Ebola outbreak kills 18 in Congo
BRAZZAVILLE, Congo (Reuters) -- An outbreak of the deadly Ebola virus has killed 18 people in northwestern Congo Republic, where the disease killed 120 earlier this year, state television said.
One hundred and sixty-four people have come into contact with the disease around Mbomo, some 700 km (440 miles) northwest of the central African nation's capital Brazzaville and just across the border from Gabon, Tele-Congo said on Monday night.
Teams from Congo Republic's health ministry, the World Health Organization and aid agency Medecins Sans Frontieres were in the Mbomo region trying to break the chain of contamination.
There is no known cure for Ebola, which is passed on by infected body fluids and kills between 50 and 90 percent of victims depending on the strain.
The disease damages blood vessels and can cause bleeding, diarrhea and shock. Its worst outbreak, in 1995, killed more than 250 people in the Democratic Republic of Congo.
Officials believe the latest outbreak, first reported earlier this month, started after a group of hunters ate a dead boar they found in the forest.

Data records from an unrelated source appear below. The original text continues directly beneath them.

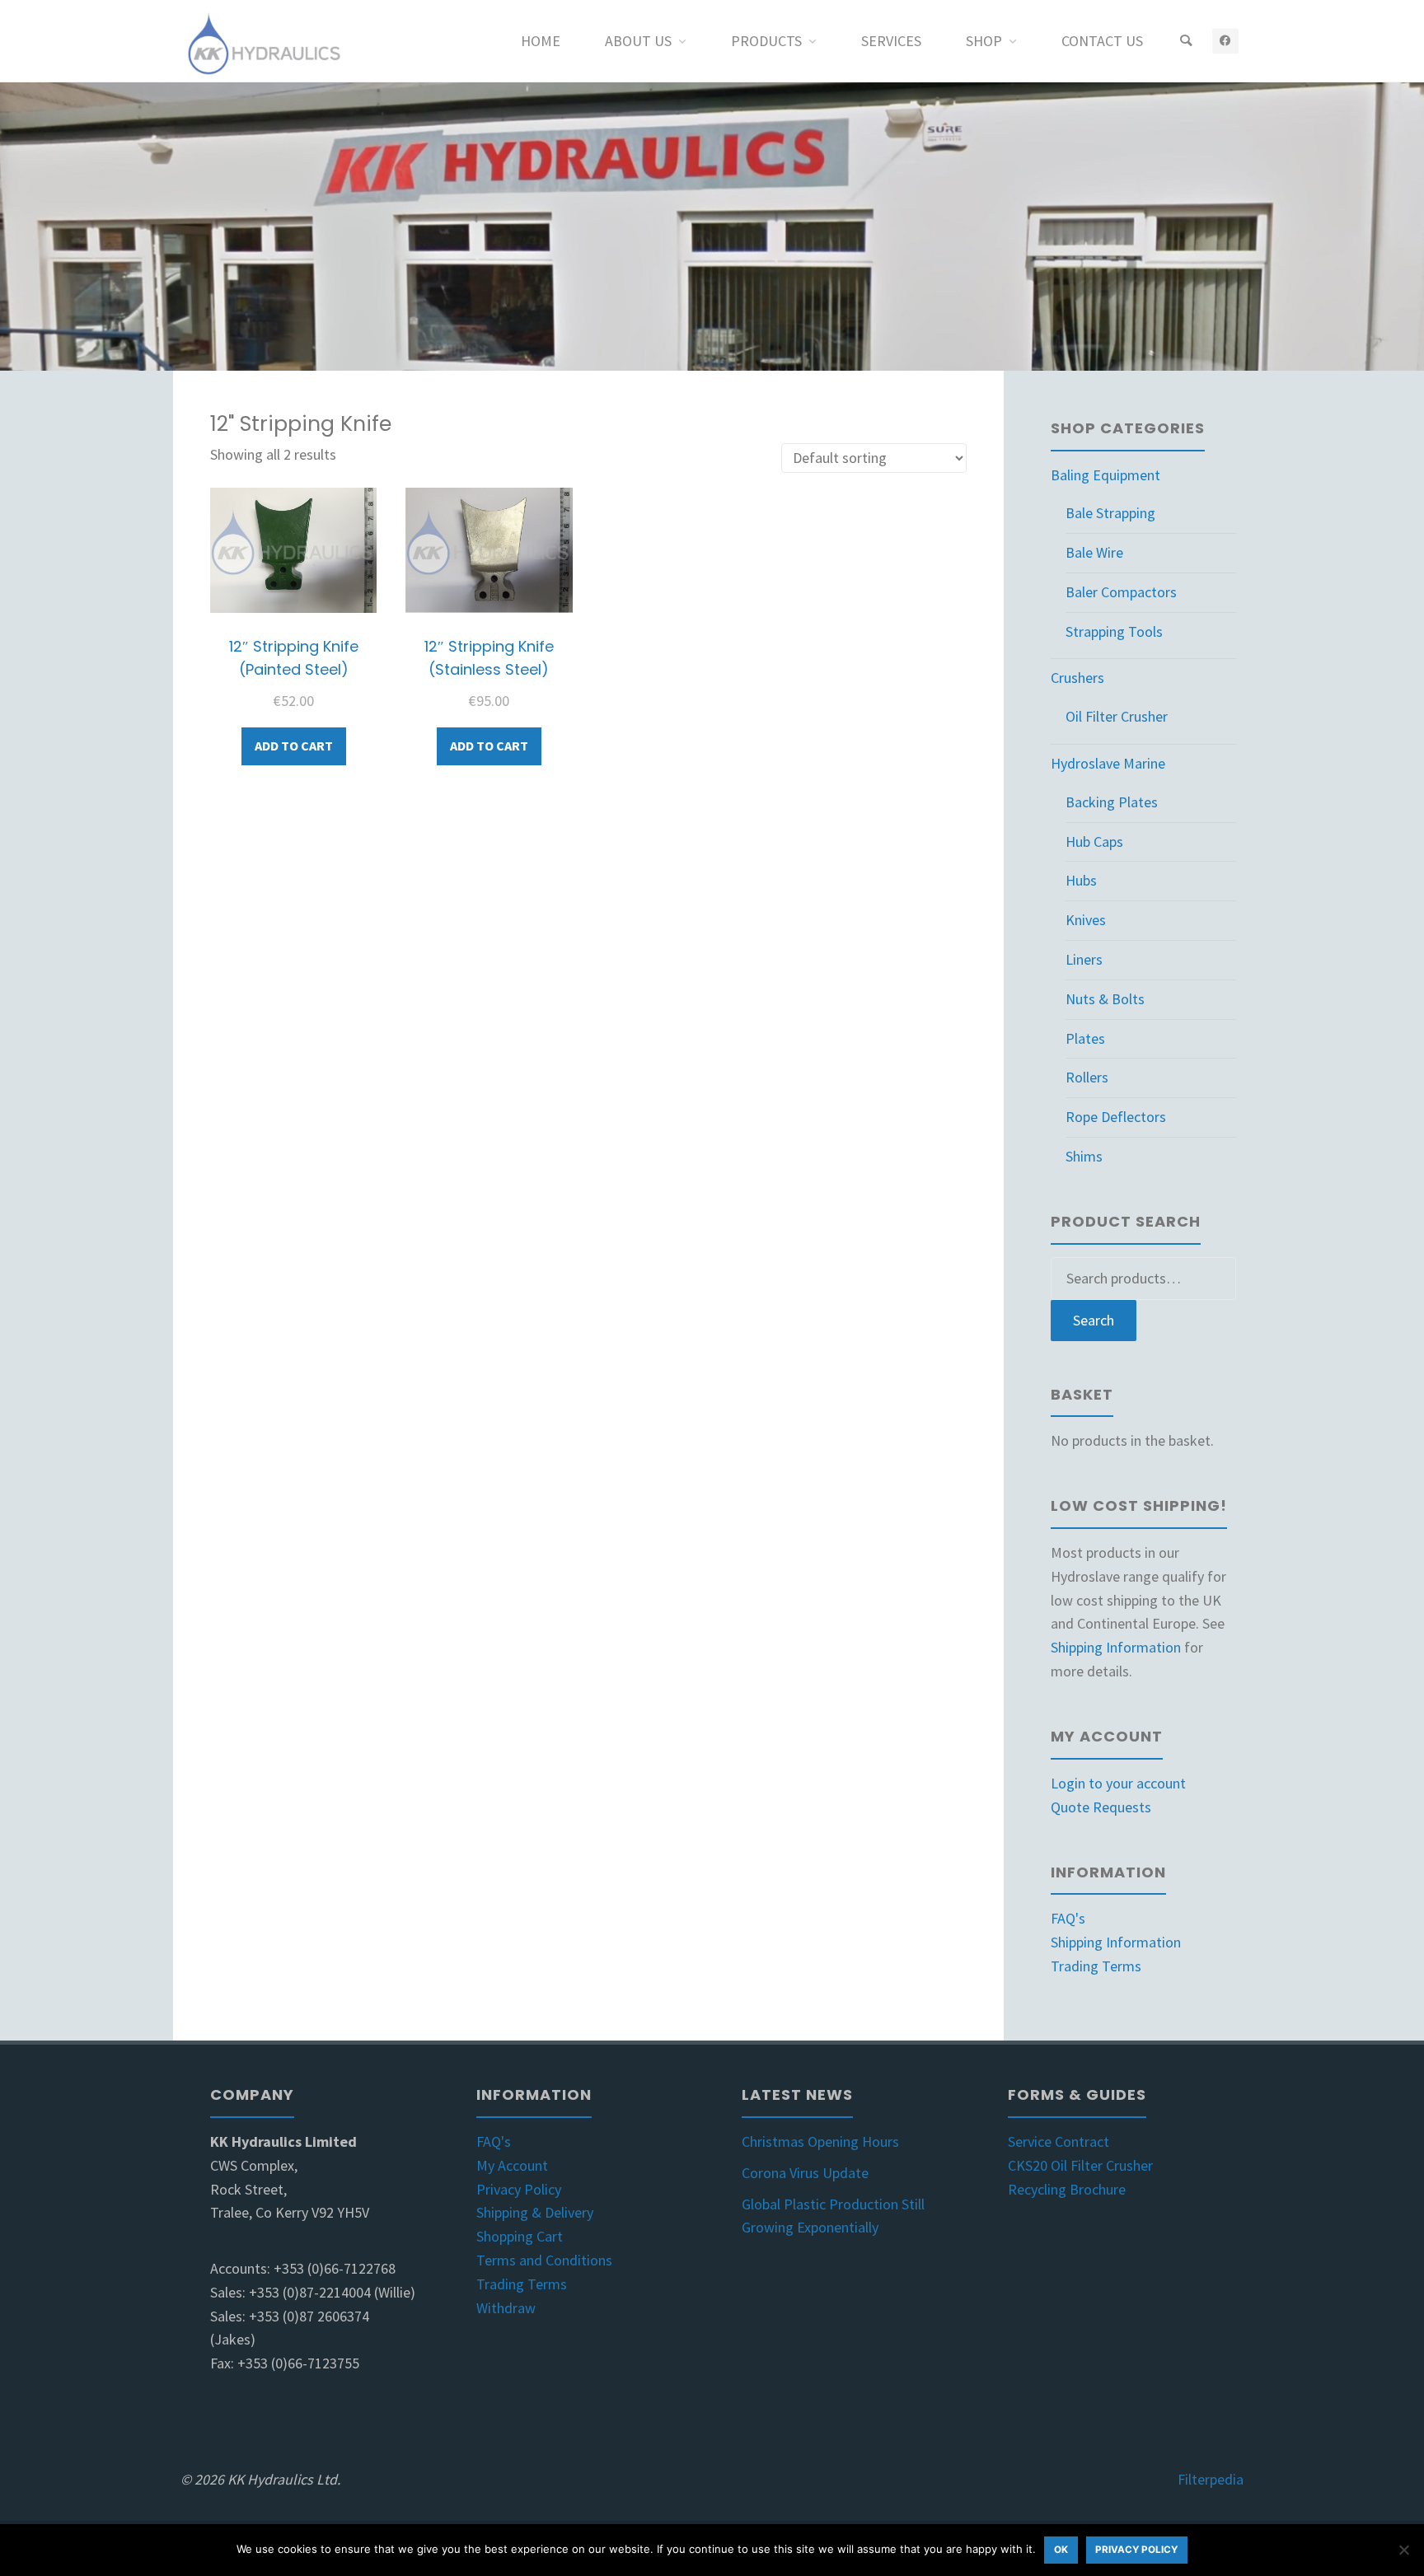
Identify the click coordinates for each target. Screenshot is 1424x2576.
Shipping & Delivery (534, 2212)
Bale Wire (1094, 552)
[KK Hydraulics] (262, 40)
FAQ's (1068, 1918)
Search (1093, 1320)
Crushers (1077, 677)
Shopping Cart (519, 2236)
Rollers (1087, 1077)
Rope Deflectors (1116, 1116)
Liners (1084, 959)
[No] (1403, 2549)
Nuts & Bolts (1105, 998)
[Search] (1186, 41)
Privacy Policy (518, 2189)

Scientists think the previous Ebola outbreak in the region, known as Cuvette-Ouest, was caused by the consumption of infected monkey meat. Bushmeat is a staple among forest communities and a delicacy in many cities.
Many locals, however, believe occult forces are behind the spread of the disease. They have recently blamed Red Cross workers for conjuring up the virus through black magic.
During the previous outbreak, villagers stoned and beat to death four teachers accused of casting a spell to cause the disease.